While being a spokesperson for many peace organisations, he founded the charity Gua Africa, which he named after one of his songs. Its website states that their mission is to provide “educational programs for those affected by war and displacement in East Africa. We primarily work in Kenya offering education to refugees who have survived war and genocide.” Jal’s most recent project is the campaign We Want Peace 2012.

So far, he received accolades such as the Gospel Music Award and the Dresden Peace Price 2014, was named Young Global Leader for the World Economic Forum and Hero in the global campaign against violent extremism – UNESCO 2016.

Muzoon Almellehan

Dovile Bogusyte

Girls must get an education. It’s the best protection for girls. If a mother is not educated, how can she help her children? If young people are not educated, who will rebuild our country?

— MUZOON ALMELLEHAN

Muzoon Almellehan is a Syrian activist and refugee who is known for her work to keep Syrian girls in school.

Born on April 8, 1999, Muzoon grew up in the southwest Syrian city of Daraa. The civil war that ravaged the country forced thousands to flee and in 2013, the Almellehan family crossed the border into Jordan in the middle of the night and settled in a refugee camp in Zaatari. Although her father has asked her to pack only the bare necessities, Muzoon, carried a suitcase full of books with her because education was the most important thing to her.

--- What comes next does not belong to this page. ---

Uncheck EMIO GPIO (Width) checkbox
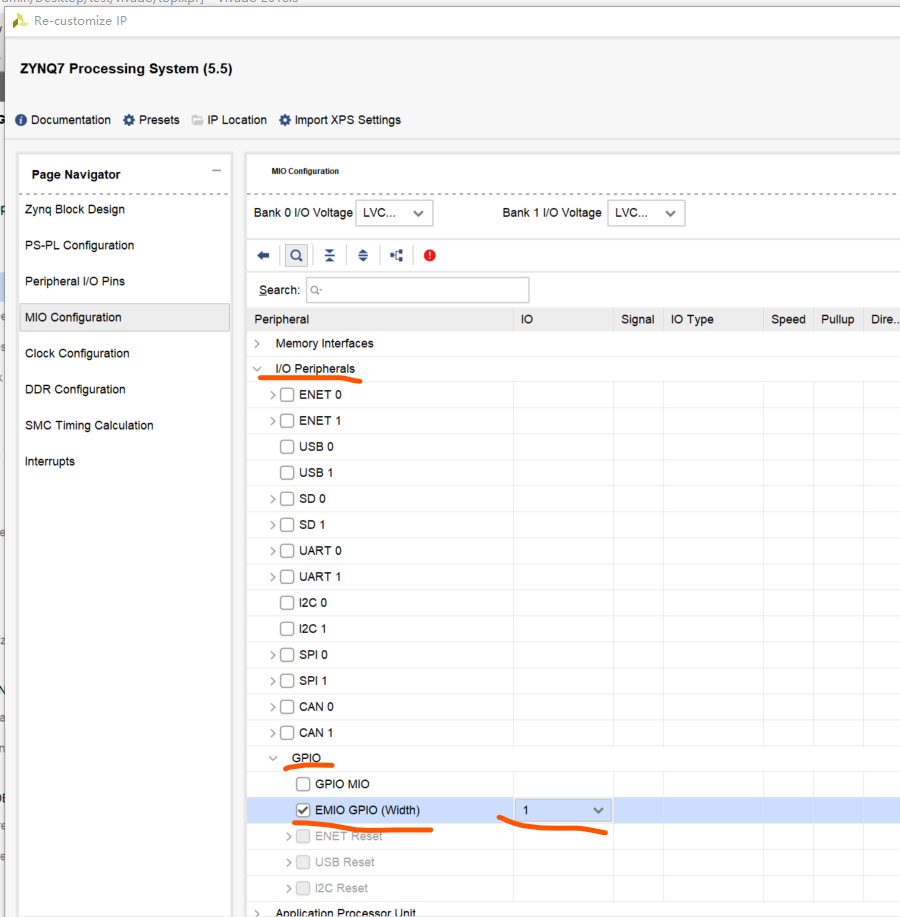Screen dimensions: 900x917 click(x=304, y=810)
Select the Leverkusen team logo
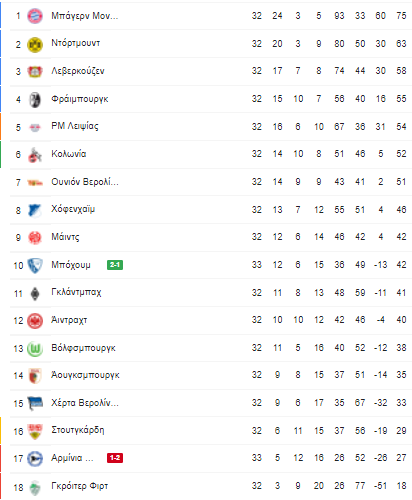Image resolution: width=412 pixels, height=500 pixels. pos(35,72)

It was during her 18 months in the Zaatari camp that she began advocating for children’s access to education, especially for girls. She witnessed many refugee girls — some as young as 13 and 14 —dropping out of school and getting married. Despite her age, Muzoon began walking through the camps, from tent to tent, to speak with parents about the value of education and the risks of early marriage. At every turn, she urged them to send their daughters back to school.

Her hard work to advocate for girls’ education allowed some to compare her to the Pakistani teenage activist Malala Yousafzai, calling her the “Malala of Syria.” In fact, Muzoon and Malala met in person and became fast friends when Malala toured refugee camps in Jordan. In 2014, Malala invited Muzoon to be her guest at the ceremony in Oslo when she became the youngest person ever to be awarded the Nobel Peace Prize.

Since fleeing her homeland, Muzoon Almellehan lived in Jordan for three years, before being resettled in the United Kingdom.

Muzoon's activism received recognition in numerous countries. In 2015, she was listed as one of BBC's 100 Women. In 2017 Muzoon was appointed UNICEF goodwill ambassador — the youngest ever, at 19, and the first with official refugee status. Time magazine also named her one of the 30 most influential teenagers in the world in 2017.